-- SOURCE DATA follows --
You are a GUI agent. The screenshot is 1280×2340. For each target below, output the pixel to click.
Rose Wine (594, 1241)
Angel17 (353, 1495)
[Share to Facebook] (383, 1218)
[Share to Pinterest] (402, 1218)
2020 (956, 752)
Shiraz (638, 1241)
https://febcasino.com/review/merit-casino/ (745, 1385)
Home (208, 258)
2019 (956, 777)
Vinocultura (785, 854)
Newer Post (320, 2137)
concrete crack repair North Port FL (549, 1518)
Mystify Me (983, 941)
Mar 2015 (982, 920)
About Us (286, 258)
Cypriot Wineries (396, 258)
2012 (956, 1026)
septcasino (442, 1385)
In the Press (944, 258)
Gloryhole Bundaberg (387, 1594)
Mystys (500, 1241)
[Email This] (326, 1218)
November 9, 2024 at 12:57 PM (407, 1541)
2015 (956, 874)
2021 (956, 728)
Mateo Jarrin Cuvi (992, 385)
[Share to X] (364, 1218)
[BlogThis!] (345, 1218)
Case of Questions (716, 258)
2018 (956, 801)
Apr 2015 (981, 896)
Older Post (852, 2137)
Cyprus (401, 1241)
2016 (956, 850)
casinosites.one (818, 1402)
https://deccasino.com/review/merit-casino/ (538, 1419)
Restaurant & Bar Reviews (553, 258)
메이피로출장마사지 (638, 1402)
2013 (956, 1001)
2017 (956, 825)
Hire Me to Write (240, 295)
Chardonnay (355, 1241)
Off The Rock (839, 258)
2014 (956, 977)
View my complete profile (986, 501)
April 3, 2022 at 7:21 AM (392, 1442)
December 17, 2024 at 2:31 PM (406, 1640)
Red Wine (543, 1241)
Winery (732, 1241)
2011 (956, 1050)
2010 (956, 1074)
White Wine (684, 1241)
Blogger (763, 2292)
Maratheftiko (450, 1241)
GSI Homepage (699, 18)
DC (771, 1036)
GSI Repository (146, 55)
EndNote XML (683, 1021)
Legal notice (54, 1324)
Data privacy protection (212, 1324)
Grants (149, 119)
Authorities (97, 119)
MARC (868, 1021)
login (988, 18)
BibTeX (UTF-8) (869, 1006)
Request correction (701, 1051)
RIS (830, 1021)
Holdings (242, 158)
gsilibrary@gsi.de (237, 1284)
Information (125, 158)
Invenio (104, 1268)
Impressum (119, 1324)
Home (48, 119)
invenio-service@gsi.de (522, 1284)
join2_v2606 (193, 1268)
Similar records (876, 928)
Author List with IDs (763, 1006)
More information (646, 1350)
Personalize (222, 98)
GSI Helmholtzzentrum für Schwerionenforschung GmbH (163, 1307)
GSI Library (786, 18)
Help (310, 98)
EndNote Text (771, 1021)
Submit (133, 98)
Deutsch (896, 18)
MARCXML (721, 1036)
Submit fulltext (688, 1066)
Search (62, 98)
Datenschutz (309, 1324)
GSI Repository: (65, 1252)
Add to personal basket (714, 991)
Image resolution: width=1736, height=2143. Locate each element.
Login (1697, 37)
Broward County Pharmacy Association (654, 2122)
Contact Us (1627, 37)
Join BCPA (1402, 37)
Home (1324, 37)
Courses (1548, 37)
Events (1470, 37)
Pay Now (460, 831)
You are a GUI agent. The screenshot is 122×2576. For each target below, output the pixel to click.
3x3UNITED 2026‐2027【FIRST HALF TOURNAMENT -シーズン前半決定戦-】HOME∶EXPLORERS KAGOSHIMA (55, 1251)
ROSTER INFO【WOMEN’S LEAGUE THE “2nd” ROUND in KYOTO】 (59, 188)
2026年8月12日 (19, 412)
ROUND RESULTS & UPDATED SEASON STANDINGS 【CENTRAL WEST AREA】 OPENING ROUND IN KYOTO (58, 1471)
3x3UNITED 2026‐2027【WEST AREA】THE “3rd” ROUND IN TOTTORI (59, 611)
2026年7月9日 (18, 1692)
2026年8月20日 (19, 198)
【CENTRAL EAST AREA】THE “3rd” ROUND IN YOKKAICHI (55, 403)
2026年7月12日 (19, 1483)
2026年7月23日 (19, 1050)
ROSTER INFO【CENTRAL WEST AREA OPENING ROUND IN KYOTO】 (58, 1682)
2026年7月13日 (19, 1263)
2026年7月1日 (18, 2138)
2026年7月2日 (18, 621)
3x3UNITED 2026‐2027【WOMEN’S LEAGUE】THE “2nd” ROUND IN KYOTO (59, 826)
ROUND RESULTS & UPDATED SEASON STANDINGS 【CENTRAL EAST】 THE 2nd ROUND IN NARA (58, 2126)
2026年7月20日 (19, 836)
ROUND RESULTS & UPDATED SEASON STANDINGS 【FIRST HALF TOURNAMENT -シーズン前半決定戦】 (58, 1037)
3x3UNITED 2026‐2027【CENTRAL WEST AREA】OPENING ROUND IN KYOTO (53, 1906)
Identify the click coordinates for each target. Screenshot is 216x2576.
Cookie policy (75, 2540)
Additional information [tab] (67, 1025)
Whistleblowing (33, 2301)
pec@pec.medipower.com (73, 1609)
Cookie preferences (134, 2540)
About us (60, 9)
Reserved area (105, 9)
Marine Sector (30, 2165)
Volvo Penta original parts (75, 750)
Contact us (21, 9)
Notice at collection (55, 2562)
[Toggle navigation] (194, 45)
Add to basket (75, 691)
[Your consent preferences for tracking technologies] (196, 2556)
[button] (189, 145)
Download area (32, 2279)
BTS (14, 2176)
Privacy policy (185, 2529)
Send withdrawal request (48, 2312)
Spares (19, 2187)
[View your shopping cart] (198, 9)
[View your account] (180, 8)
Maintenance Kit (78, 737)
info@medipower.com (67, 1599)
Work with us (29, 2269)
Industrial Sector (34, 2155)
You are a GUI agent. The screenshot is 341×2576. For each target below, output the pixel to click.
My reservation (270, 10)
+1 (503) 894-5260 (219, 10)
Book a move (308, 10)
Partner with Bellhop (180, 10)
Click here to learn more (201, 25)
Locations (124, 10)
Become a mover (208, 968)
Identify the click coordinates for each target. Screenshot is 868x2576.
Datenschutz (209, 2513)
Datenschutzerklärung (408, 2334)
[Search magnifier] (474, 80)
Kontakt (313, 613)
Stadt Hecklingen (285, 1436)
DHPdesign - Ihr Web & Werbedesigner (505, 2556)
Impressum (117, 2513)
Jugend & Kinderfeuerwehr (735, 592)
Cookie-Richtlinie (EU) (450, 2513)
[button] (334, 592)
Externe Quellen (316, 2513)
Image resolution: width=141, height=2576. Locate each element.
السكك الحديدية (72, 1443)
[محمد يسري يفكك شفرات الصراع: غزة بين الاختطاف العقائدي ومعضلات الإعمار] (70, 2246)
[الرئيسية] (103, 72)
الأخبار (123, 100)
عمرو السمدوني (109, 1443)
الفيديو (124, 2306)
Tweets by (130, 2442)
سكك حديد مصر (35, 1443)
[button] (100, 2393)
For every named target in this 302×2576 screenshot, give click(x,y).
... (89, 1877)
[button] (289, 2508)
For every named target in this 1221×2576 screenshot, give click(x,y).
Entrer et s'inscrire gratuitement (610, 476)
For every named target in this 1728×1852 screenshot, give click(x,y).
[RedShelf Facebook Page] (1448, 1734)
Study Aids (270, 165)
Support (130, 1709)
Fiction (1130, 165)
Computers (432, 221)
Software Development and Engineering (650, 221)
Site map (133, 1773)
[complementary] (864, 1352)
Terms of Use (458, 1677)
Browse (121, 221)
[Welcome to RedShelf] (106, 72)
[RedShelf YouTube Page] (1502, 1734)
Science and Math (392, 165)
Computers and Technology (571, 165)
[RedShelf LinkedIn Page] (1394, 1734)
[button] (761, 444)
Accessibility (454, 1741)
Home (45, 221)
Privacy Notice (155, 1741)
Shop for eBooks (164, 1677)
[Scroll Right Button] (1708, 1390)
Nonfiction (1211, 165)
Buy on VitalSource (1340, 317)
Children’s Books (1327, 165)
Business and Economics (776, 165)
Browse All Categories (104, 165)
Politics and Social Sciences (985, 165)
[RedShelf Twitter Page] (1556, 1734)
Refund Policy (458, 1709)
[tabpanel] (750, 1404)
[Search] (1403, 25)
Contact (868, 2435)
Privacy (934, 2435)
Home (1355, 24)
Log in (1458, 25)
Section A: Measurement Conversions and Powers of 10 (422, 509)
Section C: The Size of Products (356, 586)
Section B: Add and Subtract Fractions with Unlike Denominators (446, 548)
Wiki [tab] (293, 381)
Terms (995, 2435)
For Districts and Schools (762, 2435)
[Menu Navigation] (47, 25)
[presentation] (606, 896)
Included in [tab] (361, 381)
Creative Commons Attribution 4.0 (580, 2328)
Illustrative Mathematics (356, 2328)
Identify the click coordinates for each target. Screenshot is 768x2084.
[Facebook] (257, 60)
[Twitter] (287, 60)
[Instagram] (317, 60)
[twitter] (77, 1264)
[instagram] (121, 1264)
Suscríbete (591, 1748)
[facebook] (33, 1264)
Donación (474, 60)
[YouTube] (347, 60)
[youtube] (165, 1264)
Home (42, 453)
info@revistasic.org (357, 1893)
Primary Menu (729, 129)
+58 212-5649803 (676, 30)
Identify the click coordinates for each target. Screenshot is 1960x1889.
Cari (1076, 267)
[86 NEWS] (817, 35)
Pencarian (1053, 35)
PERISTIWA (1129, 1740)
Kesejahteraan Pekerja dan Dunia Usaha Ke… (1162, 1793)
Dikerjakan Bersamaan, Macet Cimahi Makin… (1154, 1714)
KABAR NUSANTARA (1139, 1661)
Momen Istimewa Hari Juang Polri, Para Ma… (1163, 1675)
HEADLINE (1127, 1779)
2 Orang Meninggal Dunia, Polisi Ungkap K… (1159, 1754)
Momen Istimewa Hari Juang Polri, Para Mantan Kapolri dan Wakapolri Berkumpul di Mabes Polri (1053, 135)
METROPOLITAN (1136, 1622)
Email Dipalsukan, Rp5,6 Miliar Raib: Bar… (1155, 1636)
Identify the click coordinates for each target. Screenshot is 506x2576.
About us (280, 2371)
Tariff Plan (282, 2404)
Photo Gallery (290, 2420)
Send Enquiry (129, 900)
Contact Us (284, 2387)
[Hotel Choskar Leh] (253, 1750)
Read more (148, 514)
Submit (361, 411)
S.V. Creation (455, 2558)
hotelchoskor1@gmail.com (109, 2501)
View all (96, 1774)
-- SOURCE DATA concluded --
*TASK OBJECTIVE*
Set down, exactly and only, the lines running from the one holding "Section C: The Size of Products (356, 586)" through the end of the records above, both ends included.

*RESPONSE*
Section C: The Size of Products (356, 586)
Section B: Add and Subtract Fractions with Unlike Denominators (446, 548)
Wiki [tab] (293, 381)
Terms (995, 2435)
For Districts and Schools (762, 2435)
[Menu Navigation] (47, 25)
[presentation] (606, 896)
Included in [tab] (361, 381)
Creative Commons Attribution 4.0 (580, 2328)
Illustrative Mathematics (356, 2328)
Identify the click coordinates for each target. Screenshot is 768x2084.
[Facebook] (257, 60)
[Twitter] (287, 60)
[Instagram] (317, 60)
[twitter] (77, 1264)
[instagram] (121, 1264)
Suscríbete (591, 1748)
[facebook] (33, 1264)
Donación (474, 60)
[YouTube] (347, 60)
[youtube] (165, 1264)
Home (42, 453)
info@revistasic.org (357, 1893)
Primary Menu (729, 129)
+58 212-5649803 (676, 30)
Identify the click coordinates for each target. Screenshot is 1960x1889.
Cari (1076, 267)
[86 NEWS] (817, 35)
Pencarian (1053, 35)
PERISTIWA (1129, 1740)
Kesejahteraan Pekerja dan Dunia Usaha Ke… (1162, 1793)
Dikerjakan Bersamaan, Macet Cimahi Makin… (1154, 1714)
KABAR NUSANTARA (1139, 1661)
Momen Istimewa Hari Juang Polri, Para Ma… (1163, 1675)
HEADLINE (1127, 1779)
2 Orang Meninggal Dunia, Polisi Ungkap K… (1159, 1754)
Momen Istimewa Hari Juang Polri, Para Mantan Kapolri dan Wakapolri Berkumpul di Mabes Polri (1053, 135)
METROPOLITAN (1136, 1622)
Email Dipalsukan, Rp5,6 Miliar Raib: Bar… (1155, 1636)
Identify the click coordinates for each target. Screenshot is 506x2576.
About us (280, 2371)
Tariff Plan (282, 2404)
Photo Gallery (290, 2420)
Send Enquiry (129, 900)
Contact Us (284, 2387)
[Hotel Choskar Leh] (253, 1750)
Read more (148, 514)
Submit (361, 411)
S.V. Creation (455, 2558)
hotelchoskor1@gmail.com (109, 2501)
View all (96, 1774)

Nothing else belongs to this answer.